- _Work required_
Your response should contain each line of the data that includes "Flosses".

Stored items:
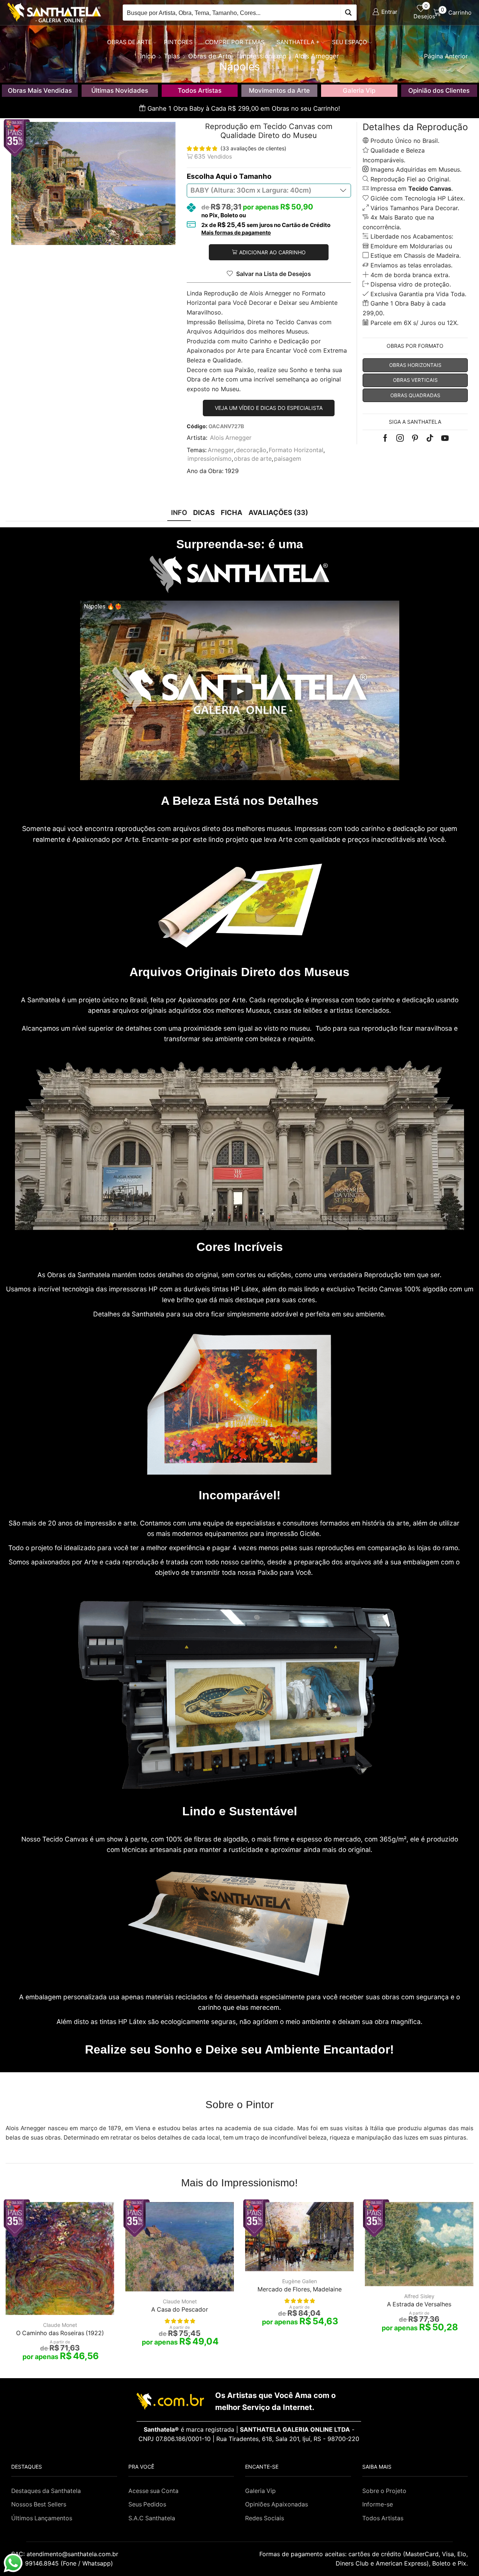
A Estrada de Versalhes (419, 2304)
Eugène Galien (299, 2281)
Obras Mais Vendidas (40, 90)
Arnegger (221, 450)
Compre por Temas (235, 42)
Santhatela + (298, 42)
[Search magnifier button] (349, 12)
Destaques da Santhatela (46, 2490)
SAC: (65, 2554)
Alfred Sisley (419, 2296)
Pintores (178, 42)
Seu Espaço (349, 42)
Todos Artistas (200, 90)
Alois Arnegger (230, 437)
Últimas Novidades (119, 90)
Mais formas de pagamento (236, 232)
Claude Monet (60, 2325)
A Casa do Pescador (179, 2309)
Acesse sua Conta (153, 2490)
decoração (251, 450)
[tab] (179, 512)
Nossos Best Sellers (38, 2504)
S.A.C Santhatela (151, 2518)
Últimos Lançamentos (41, 2518)
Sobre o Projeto (384, 2490)
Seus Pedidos (147, 2504)
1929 (232, 471)
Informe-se (377, 2504)
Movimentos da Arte (279, 90)
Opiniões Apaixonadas (276, 2504)
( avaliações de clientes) (253, 148)
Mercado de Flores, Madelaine (299, 2289)
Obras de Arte (129, 42)
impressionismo (209, 458)
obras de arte (253, 458)
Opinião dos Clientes (439, 90)
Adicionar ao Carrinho (272, 252)
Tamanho (255, 176)
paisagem (287, 458)
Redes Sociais (264, 2518)
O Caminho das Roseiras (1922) (60, 2333)
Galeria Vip (359, 90)
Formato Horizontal (296, 450)
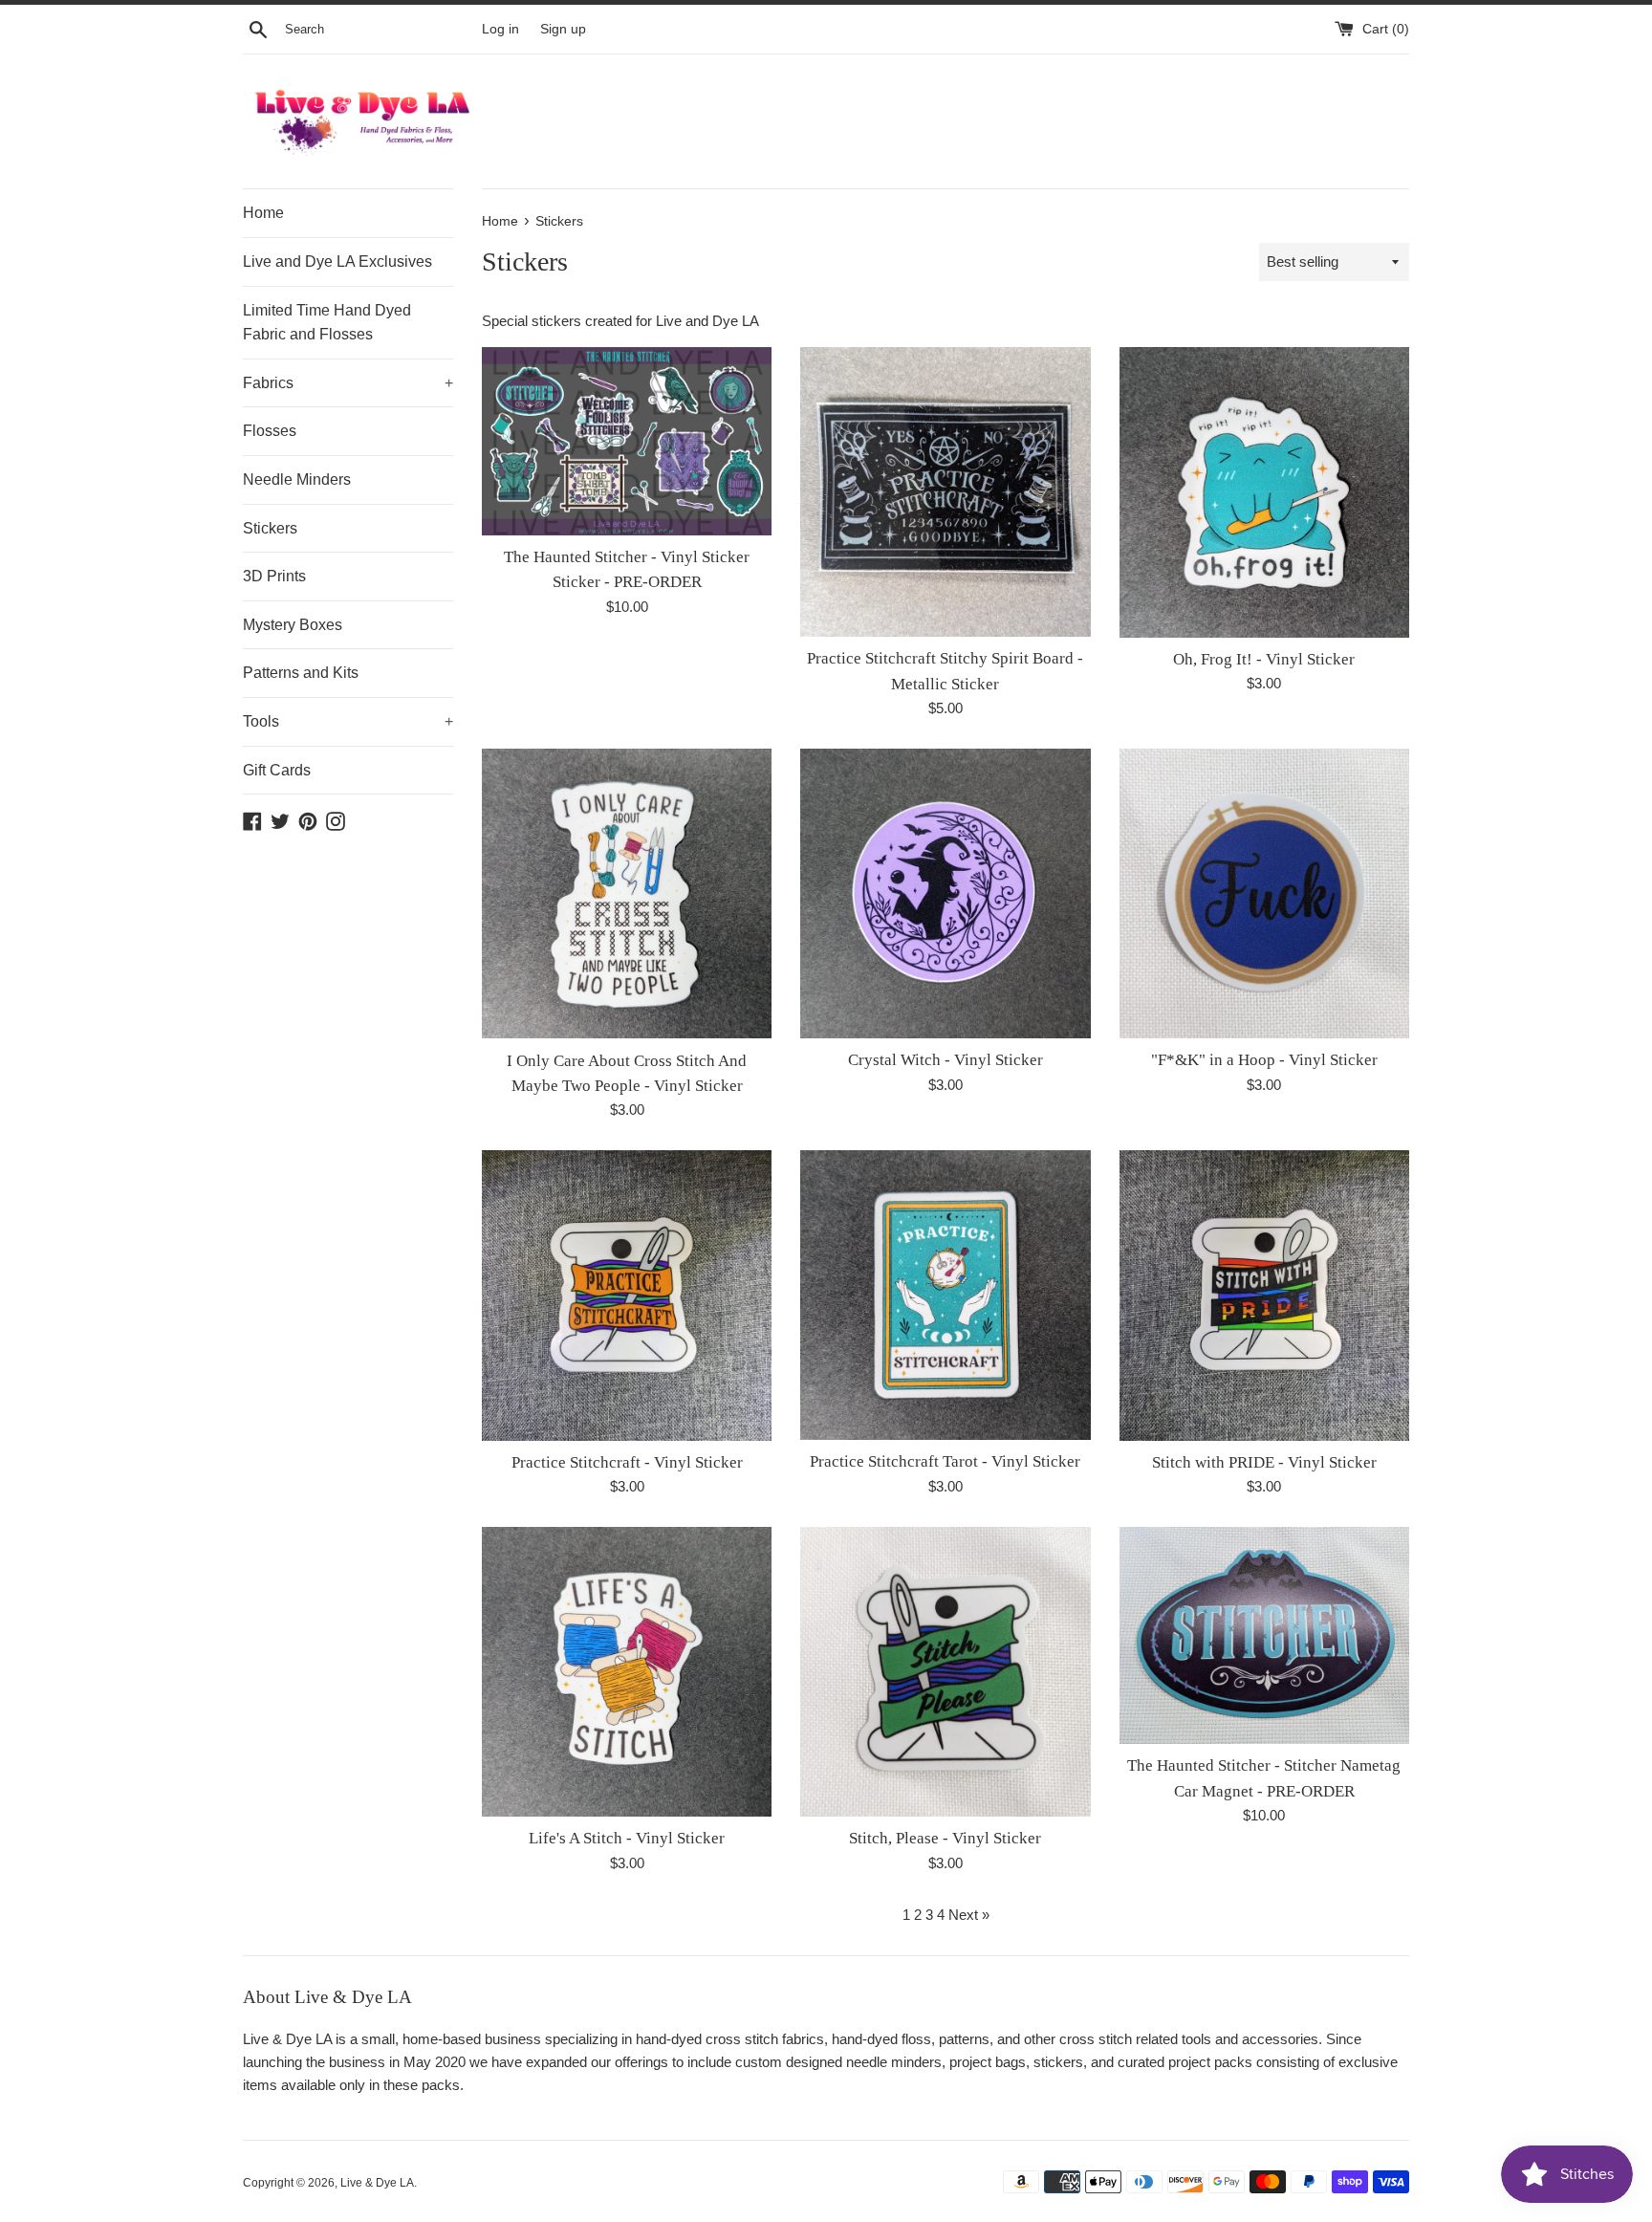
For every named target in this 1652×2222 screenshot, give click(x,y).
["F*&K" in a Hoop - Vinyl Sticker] (1264, 893)
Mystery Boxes (292, 625)
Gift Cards (277, 770)
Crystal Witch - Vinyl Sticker (945, 1060)
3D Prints (274, 576)
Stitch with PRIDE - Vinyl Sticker (1264, 1462)
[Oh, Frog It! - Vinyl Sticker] (1264, 492)
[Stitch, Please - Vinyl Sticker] (945, 1672)
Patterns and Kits (301, 672)
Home (263, 213)
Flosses (269, 431)
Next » (968, 1914)
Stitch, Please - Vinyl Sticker (945, 1838)
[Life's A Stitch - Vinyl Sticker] (627, 1672)
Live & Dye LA (377, 2182)
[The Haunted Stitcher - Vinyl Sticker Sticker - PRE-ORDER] (627, 440)
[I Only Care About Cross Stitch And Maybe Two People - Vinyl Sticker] (627, 893)
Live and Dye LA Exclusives (337, 261)
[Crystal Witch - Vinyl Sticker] (945, 893)
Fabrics (348, 383)
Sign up (563, 29)
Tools (348, 721)
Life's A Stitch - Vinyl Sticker (627, 1838)
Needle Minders (297, 479)
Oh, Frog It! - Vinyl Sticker (1264, 659)
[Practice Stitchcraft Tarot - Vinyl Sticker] (945, 1295)
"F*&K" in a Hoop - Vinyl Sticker (1264, 1060)
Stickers (270, 528)
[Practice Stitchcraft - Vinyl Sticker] (627, 1295)
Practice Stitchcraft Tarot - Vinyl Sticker (945, 1461)
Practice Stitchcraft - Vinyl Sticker (627, 1462)
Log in (500, 29)
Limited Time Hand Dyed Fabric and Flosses (327, 322)
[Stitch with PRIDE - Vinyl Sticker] (1264, 1295)
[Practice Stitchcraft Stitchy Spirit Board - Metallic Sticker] (945, 492)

- _Answer space_
Flosses (269, 431)
Limited Time Hand Dyed Fabric and Flosses (327, 322)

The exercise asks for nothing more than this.